More, but not less
Man is more than a beast, but not less.
The beasts that most resemble us are apes, and this is where we must mainly look as we try to understand our instincts.
People's behaviour is not determined by irresistible instinct but by their responses to standards, but culture refines, rather than repressing, instinct. Every attempt at such repression eventually provokes an overwhelming backlash.
It is simply the movement after a long tension or standstill, like waters that break loose after long accumulation. This will happen in different periods of history when things have reached a certain one-sidedness. Then suddenly the whole thing will crash down, in a sort of revolutionary outburst of energy that has been too tightened up, put under too much pressure; the steam begins to sizzle out somewhere or the whole boiler explodes.
C. G. Jung, Lecture on Neitzsche's Zarathustra, 26-Feb-1936.
Nature, outraged by one extreme, avenges herself by flying to the other.
C. S. Lewis, Preface to Third Edition of The Pilgrim's Regress, c.1943. I learned the "more but not less" formula from Lewis, and much of what he meant by it is helpful to real Christianity. But if he was also implying the Thomistic (Catholic) belief that human nature would have needed grace to be "superadded" even if man had not defected (an Additionalist form of Otherworldalism) I part company from him at that point.
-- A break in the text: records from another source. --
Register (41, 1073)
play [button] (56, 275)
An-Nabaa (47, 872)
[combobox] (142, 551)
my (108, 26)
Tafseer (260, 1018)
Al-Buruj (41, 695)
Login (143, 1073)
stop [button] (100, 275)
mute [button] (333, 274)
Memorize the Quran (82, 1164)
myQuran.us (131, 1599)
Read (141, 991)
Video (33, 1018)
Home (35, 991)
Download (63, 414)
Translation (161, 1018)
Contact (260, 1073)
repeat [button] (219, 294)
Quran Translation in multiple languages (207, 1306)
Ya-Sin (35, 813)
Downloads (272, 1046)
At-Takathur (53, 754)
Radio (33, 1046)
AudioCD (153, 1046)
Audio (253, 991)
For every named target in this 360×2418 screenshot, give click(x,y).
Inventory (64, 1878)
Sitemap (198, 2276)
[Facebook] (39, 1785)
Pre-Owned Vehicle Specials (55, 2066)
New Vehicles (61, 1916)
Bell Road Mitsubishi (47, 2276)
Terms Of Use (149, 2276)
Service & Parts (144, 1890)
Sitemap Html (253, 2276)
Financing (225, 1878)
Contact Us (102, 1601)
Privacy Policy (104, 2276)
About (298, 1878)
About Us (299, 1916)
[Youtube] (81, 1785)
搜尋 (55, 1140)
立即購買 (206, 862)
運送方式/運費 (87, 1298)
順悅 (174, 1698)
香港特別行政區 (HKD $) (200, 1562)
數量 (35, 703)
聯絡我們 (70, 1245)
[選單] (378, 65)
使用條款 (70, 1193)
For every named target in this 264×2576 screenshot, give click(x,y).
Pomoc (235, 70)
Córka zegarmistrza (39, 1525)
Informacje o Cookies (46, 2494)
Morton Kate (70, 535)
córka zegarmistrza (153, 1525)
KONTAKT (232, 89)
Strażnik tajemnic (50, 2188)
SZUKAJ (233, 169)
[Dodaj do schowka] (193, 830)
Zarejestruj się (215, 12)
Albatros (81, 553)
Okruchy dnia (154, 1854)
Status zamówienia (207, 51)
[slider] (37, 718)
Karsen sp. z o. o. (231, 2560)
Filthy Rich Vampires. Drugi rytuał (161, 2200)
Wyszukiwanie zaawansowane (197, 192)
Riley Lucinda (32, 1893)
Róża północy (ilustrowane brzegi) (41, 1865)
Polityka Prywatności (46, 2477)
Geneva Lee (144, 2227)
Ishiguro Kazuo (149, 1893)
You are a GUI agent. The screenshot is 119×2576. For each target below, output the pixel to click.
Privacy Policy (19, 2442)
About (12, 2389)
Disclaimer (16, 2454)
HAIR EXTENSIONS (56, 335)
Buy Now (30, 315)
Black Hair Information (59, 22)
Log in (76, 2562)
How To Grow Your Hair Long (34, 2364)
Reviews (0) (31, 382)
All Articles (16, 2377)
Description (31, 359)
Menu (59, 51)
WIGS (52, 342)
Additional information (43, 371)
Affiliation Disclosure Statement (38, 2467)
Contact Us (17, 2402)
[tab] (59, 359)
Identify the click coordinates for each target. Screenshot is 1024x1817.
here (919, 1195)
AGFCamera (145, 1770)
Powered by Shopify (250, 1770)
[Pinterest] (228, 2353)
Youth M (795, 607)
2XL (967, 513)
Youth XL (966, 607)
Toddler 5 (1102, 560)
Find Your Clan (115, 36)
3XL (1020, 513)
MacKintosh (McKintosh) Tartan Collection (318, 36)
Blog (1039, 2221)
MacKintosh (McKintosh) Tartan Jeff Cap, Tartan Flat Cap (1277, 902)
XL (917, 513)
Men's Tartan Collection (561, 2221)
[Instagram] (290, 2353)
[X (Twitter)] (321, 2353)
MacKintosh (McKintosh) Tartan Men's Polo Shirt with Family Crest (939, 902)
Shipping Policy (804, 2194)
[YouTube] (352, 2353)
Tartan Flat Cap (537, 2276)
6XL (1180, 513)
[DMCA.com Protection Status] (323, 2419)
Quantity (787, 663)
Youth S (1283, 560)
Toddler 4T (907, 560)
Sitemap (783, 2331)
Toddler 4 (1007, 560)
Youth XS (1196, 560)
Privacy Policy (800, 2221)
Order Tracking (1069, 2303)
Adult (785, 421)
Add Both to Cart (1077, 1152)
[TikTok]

We can follow our conscience without denying our animal nature.
(Abstract Humanism or Cultural Marxism, Existentialism) "We must follow our ideals and reject instinct. Man has no fixed nature, we can be whatever we choose to be. Humanity is what matters; sex is irrelevant to all the important issues of life."
Whence comes that "must"? It seems to be plucked from the air. I see no basis for it. This approach logically drops us back into the abyss of moral relativism discussed earlier.
(various forms of Platonism) "We may be trapped in animal bodies, but reason guides us, and often contradicts instinct."
As explained elsewhere in this site, reason needs a starting point. In itself it cannot tell us what is right, it can only help us clarify and develop ideas based on something else.
Likewise, the life hereafter is understood as a continuation of the present life, but enhanced.
And God is a self, but also a society, a trinity.